Berlin (taz) – Was der alte Bahnchef Heinz Dürr noch an Modernisierungen im Schienennahverkehr versprochen hat, will der neue Chef Johannes Ludewig nun heimlich unter den Tisch fallenlassen. Das glaubt der bündnisgrüne Bundestagsabgeordnete Albert Schmidt. Ihm liegt ein internes Bahn-Papier vor, wonach der Hauptvorstand der Bahn AG geplante Investitionen von 1,5 Milliarden Mark in 343 moderne Triebwagen sowie in den Umbau von 200 Loks nicht genehmigt hat.

Bahnsprecher Hartmut Sommer bestätigte der taz diesen Vorgang, nannte ihn aber unbedeutend. „Diese 1,5 Milliarden waren nur ein Wunschprogramm aus der Nahverkehrsabteilung.“ Daß solche Wünsche nicht immer vom Vorstand berücksichtigt werden könnten, sei ein normaler Vorgang. An dem im Dezember 1996 beschlossenen Investitionsprogramm über 81 Milliarden Mark bis 2001 ändere sich nichts. Die dort eingeplanten 12 Milliarden für Nahverkehrs- und Regionalzüge würden ausgegeben, versicherte Sommer.
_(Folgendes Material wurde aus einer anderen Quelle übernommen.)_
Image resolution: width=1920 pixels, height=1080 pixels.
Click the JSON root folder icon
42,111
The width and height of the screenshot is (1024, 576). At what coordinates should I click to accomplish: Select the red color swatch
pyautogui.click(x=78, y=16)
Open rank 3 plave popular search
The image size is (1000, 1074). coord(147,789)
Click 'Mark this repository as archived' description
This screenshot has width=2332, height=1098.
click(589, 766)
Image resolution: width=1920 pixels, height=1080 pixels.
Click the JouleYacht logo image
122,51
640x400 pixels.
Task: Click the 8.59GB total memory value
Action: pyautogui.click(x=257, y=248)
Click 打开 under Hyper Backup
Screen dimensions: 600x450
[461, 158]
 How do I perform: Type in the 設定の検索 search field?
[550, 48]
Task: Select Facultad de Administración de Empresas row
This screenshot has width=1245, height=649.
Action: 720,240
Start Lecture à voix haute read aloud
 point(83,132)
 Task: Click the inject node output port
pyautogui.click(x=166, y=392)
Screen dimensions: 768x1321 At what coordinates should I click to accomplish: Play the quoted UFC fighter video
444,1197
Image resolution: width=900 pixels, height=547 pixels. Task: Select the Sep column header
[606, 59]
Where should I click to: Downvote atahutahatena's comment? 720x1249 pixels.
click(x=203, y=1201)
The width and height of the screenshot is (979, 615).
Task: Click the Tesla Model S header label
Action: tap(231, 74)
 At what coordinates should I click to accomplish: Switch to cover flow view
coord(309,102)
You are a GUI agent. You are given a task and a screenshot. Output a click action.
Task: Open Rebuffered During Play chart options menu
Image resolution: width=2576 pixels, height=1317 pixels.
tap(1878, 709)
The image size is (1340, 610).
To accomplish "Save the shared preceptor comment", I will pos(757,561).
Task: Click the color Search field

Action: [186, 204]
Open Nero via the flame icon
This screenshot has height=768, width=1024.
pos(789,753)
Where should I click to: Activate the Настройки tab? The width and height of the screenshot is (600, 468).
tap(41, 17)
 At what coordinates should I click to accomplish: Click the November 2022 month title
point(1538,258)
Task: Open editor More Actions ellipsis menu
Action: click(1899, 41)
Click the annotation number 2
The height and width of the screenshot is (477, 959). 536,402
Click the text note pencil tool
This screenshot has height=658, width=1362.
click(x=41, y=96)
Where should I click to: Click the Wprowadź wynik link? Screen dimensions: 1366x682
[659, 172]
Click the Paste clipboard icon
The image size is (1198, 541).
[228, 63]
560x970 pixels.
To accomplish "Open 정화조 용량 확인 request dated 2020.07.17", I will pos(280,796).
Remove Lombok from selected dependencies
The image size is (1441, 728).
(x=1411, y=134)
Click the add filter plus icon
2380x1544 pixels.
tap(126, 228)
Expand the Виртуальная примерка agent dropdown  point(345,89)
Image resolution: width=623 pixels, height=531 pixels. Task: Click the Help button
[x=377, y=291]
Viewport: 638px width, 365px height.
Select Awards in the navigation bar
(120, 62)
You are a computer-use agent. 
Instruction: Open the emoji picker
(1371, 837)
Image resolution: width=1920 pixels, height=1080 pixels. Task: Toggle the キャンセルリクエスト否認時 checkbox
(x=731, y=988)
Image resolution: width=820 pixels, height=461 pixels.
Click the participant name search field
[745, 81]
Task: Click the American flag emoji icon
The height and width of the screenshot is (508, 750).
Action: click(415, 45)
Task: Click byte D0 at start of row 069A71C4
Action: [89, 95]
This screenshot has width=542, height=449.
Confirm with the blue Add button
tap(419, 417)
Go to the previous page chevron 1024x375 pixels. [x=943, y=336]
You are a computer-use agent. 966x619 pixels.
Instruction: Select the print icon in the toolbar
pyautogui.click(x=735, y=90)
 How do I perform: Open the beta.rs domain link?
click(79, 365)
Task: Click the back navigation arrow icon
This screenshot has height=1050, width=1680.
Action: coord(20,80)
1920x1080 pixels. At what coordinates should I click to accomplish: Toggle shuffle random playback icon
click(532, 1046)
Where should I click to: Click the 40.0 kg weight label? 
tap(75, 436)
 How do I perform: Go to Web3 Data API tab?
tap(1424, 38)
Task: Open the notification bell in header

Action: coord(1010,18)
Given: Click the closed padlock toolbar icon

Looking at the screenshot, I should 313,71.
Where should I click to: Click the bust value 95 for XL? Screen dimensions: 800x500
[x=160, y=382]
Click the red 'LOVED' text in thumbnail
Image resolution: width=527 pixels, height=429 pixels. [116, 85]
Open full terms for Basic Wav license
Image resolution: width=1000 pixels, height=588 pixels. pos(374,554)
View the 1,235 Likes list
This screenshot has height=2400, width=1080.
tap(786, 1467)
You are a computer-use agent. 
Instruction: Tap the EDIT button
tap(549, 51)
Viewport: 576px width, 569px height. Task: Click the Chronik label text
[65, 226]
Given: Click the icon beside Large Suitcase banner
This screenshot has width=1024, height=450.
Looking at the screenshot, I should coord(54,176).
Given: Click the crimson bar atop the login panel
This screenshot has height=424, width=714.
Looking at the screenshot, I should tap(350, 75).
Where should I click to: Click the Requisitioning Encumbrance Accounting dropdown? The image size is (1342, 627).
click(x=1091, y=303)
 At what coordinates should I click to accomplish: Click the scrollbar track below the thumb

„Das war kein Wunschzettel ans Christkind“, entgegnete Bahnpolitiker Schmidt. „Diese Zusatzinvestitionen sind beschlossen worden vom Bereich Nahverkehr – die haben gesagt, wir brauchen das.“ Zu den nicht genehmigten Projekten gehört auch der Kauf weiterer Triebwagen mit Neigetechnik. Diese Fahrzeuge können sich in die Kurve legen und fahren dadurch erheblich schneller. Sie waren zum Teil bereits öffentlich von der Bahn und von Landespolitikern angekündigt worden, so etwa die Züge für den Allgäu-Schwaben-Takt. Dort fahren die Regionalzüge im abgestimmten Stundentakt. Die Neigetechnik-Züge sollten die Fahrzeiten noch mal verbessern.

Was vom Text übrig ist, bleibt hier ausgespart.